Cees de Groot cg at cdegroot.com
Thu May 1 15:07:46 UTC 2003


On Thu, 2003-05-01 at 16:23, Donald Major wrote:
> The easiest solution is to just return an Array or some other 
> collection, made up on the fly, containing your two (or more) return 
> values. Works great. :-)
> 
Depends on what you understand as 'works'. Personally, if I see
something like:

result := foo doSomething.
(bar := result at: 1) > 0
   ifTrue: [self error: (result at: 3)]
   ifFalse: [^result at: 2]

all refactoring alarms go off. That's assembly programming, has about as
much relation with object orientation as Windows with security. 

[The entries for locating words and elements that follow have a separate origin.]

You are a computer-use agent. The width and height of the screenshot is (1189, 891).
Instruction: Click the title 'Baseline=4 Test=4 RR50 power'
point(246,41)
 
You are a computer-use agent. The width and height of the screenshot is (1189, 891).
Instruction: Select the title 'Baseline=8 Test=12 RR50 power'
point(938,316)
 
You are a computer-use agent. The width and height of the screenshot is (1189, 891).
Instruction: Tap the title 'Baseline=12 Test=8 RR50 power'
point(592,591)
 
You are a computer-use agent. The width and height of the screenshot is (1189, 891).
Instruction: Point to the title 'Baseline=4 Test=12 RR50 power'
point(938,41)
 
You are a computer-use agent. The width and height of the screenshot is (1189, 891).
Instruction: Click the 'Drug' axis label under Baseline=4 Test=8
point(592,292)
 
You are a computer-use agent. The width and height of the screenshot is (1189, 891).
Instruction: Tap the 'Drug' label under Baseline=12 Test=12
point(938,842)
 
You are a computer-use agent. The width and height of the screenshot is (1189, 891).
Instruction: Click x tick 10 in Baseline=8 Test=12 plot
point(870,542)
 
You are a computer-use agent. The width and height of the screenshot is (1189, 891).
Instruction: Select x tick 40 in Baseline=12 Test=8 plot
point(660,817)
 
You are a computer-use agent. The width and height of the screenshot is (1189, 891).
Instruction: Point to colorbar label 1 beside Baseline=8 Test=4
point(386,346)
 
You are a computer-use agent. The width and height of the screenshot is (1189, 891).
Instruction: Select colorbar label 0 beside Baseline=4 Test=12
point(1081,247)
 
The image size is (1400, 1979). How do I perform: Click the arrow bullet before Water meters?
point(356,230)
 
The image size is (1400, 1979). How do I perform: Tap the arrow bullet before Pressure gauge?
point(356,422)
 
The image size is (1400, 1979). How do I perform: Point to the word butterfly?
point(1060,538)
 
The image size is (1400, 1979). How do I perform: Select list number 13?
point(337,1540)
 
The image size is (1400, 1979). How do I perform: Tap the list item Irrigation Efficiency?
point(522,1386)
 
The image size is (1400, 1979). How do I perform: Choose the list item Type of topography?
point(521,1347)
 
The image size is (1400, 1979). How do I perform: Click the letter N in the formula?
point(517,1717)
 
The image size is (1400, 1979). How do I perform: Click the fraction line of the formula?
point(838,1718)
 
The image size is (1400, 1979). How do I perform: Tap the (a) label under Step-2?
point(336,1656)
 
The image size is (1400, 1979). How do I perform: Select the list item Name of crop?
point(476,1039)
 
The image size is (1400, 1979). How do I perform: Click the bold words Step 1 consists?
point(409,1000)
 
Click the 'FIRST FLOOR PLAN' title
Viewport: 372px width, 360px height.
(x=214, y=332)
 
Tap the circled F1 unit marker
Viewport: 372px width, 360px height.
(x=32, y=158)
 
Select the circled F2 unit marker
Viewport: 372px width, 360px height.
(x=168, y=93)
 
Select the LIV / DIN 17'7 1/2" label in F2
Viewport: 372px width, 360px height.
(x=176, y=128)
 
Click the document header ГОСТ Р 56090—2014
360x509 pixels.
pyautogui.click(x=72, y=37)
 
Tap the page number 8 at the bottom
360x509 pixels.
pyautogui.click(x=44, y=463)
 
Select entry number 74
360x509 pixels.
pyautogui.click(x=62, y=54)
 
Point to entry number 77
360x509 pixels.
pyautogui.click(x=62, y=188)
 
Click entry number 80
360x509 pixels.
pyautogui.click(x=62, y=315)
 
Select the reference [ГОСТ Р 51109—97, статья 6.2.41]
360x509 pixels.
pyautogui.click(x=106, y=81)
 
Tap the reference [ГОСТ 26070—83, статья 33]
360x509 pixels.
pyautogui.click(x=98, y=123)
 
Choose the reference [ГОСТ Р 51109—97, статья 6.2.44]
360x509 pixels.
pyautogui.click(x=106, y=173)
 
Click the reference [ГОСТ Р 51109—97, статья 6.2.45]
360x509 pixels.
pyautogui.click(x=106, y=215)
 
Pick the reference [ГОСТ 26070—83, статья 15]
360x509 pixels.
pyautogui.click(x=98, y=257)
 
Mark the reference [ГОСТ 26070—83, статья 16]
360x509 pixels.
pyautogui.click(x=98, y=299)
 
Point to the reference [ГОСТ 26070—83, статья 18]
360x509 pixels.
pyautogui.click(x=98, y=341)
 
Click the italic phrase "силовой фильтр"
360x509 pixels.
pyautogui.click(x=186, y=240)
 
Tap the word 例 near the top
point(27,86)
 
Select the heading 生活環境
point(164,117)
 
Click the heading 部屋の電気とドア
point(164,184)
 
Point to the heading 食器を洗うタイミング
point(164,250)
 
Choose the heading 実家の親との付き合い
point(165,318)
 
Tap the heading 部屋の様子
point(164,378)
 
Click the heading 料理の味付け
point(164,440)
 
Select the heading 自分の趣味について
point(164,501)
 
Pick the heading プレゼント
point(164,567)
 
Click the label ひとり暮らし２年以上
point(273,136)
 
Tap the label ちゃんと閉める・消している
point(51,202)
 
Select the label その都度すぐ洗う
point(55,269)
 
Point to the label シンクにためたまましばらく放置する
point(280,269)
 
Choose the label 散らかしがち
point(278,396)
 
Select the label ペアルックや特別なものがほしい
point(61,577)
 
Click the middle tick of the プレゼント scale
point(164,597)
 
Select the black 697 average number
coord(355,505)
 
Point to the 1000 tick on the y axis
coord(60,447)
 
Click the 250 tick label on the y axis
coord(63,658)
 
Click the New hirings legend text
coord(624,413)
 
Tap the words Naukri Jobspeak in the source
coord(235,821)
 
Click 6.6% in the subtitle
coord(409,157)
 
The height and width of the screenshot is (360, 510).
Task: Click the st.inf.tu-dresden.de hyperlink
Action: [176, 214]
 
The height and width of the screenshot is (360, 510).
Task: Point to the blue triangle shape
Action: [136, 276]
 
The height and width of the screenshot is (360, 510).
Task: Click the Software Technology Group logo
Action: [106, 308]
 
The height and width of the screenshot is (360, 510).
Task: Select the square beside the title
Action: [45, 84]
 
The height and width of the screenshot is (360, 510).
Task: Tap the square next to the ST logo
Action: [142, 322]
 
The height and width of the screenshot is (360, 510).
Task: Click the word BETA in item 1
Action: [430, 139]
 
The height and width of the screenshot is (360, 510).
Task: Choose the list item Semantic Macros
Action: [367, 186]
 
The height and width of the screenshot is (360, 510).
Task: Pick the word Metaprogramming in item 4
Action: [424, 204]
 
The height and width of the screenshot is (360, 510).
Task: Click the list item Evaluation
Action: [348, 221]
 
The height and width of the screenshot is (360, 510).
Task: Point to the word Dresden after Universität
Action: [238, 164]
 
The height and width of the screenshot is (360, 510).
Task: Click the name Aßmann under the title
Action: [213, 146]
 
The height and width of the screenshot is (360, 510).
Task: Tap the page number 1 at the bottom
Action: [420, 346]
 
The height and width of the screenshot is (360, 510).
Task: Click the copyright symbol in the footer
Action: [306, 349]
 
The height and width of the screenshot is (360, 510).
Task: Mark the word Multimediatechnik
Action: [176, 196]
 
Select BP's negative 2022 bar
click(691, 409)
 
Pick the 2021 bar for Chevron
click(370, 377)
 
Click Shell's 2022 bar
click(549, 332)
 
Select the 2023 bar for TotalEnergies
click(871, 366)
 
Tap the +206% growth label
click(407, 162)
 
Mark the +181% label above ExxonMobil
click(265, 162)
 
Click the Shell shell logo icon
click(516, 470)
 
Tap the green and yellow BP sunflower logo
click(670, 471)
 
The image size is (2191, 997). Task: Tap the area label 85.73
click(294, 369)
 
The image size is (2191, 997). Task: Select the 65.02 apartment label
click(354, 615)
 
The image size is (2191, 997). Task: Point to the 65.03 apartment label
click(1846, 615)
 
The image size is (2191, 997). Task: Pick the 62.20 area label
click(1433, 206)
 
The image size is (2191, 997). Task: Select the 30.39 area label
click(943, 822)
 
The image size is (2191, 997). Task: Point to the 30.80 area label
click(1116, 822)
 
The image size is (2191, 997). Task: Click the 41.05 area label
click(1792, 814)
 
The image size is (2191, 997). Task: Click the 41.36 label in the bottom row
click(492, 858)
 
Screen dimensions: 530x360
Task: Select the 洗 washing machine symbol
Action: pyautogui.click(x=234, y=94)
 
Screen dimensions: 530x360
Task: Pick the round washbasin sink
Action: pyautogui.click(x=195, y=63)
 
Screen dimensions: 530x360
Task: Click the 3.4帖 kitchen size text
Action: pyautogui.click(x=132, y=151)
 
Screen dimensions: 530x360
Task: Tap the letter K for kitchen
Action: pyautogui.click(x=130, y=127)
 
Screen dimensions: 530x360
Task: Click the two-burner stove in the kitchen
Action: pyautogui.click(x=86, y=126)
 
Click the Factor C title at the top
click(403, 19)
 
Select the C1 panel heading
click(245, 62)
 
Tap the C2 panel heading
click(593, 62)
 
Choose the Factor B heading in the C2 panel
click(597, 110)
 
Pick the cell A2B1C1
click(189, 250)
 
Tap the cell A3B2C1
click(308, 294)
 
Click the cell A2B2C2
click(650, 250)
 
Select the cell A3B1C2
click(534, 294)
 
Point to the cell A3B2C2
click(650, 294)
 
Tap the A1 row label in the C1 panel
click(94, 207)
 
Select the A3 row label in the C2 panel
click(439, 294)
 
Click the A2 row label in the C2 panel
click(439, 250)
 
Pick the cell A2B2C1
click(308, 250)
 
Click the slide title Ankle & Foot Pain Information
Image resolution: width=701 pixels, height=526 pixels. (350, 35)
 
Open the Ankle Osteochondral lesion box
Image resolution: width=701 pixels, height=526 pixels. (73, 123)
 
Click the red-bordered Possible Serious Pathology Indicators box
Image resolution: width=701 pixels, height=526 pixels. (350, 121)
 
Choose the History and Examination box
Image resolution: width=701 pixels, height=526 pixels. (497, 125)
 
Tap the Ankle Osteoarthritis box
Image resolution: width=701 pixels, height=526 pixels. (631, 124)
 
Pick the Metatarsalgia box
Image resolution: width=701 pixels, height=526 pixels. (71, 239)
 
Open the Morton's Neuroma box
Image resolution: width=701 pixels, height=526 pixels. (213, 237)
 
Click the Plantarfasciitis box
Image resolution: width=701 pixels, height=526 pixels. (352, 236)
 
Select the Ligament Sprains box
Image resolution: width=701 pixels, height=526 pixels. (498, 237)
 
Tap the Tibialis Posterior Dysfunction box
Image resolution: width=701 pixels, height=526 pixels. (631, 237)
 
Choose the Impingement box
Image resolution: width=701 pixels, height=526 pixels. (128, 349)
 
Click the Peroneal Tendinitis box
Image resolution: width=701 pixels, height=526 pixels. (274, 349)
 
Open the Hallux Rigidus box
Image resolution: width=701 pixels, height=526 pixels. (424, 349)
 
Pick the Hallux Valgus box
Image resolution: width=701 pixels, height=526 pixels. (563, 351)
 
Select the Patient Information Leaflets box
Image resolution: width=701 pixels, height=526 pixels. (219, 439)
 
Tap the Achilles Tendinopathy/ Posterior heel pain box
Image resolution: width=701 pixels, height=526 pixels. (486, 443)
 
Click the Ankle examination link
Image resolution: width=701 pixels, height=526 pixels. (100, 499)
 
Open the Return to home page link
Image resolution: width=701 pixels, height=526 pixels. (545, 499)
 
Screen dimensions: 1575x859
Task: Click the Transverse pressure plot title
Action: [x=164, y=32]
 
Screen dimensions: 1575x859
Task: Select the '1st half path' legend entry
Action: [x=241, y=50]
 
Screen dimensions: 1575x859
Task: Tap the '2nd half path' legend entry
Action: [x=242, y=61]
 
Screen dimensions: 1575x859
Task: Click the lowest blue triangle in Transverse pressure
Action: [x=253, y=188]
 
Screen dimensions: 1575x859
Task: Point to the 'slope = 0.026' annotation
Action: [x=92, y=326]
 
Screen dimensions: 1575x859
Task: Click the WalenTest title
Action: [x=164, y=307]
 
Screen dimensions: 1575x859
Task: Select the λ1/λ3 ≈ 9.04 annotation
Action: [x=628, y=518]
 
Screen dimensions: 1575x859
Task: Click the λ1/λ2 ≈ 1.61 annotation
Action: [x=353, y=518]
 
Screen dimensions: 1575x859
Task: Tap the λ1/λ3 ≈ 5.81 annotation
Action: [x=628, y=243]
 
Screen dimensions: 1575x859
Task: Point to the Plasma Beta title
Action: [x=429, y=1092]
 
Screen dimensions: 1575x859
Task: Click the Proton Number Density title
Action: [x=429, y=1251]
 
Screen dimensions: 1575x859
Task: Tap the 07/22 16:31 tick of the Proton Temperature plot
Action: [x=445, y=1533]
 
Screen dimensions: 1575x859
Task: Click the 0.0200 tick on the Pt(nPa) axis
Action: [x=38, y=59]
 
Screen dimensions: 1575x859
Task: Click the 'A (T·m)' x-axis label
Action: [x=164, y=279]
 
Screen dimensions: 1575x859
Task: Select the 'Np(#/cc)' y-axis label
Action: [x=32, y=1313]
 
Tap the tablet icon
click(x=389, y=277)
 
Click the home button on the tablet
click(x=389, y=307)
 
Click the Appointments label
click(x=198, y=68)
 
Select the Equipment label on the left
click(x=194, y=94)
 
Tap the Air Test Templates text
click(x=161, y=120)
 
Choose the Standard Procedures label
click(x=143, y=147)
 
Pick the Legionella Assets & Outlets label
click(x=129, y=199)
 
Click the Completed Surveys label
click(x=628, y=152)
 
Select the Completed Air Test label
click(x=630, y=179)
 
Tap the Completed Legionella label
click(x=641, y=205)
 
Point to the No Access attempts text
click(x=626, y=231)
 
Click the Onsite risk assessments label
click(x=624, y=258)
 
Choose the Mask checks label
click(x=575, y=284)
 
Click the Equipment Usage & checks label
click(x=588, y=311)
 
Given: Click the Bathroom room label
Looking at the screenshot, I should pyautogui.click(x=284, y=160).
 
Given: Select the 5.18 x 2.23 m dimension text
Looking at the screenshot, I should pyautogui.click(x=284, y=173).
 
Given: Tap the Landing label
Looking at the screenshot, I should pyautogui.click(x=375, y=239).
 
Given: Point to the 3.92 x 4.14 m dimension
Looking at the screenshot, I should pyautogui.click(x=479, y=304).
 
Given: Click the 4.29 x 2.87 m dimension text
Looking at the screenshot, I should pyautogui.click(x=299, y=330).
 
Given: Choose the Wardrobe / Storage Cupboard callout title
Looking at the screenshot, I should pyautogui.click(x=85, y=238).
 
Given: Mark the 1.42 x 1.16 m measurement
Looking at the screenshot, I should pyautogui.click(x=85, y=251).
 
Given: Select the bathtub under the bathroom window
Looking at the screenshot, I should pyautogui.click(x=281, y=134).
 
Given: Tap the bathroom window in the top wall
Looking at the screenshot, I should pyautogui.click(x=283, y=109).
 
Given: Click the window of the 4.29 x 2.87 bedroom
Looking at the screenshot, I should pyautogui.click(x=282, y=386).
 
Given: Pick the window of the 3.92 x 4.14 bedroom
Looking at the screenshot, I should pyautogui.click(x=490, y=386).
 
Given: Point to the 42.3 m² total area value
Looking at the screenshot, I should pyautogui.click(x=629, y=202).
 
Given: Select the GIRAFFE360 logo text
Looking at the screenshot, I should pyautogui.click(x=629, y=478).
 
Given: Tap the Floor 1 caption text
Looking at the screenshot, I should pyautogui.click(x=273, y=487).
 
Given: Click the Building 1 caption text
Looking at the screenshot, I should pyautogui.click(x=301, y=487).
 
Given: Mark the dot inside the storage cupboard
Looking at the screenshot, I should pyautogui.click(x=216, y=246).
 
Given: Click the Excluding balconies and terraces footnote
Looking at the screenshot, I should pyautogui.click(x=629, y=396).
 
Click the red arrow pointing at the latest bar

Really, encapsulating the result in a class is much nicer, especially
because you can then start converting 'tell' methods into 'ask' methods
(don't "give me foo" but "please do bar with whatever you represent").
There's about zero overhead (probably exactly zero - whether you
construct an Array instance with two or three members or a FooResult
instance with two or three instance vars does not matter).

Basically, Array et al. are fine for encapsulating stuff within objects,
they're almost never fine for transmitting state between objects if the
Array contents aren't strictly homogeneous (i.e. an array of bytes is
ok, an array that is a struct in disguise - first element a string,
second one a boolean, ... - is an absolute no-no).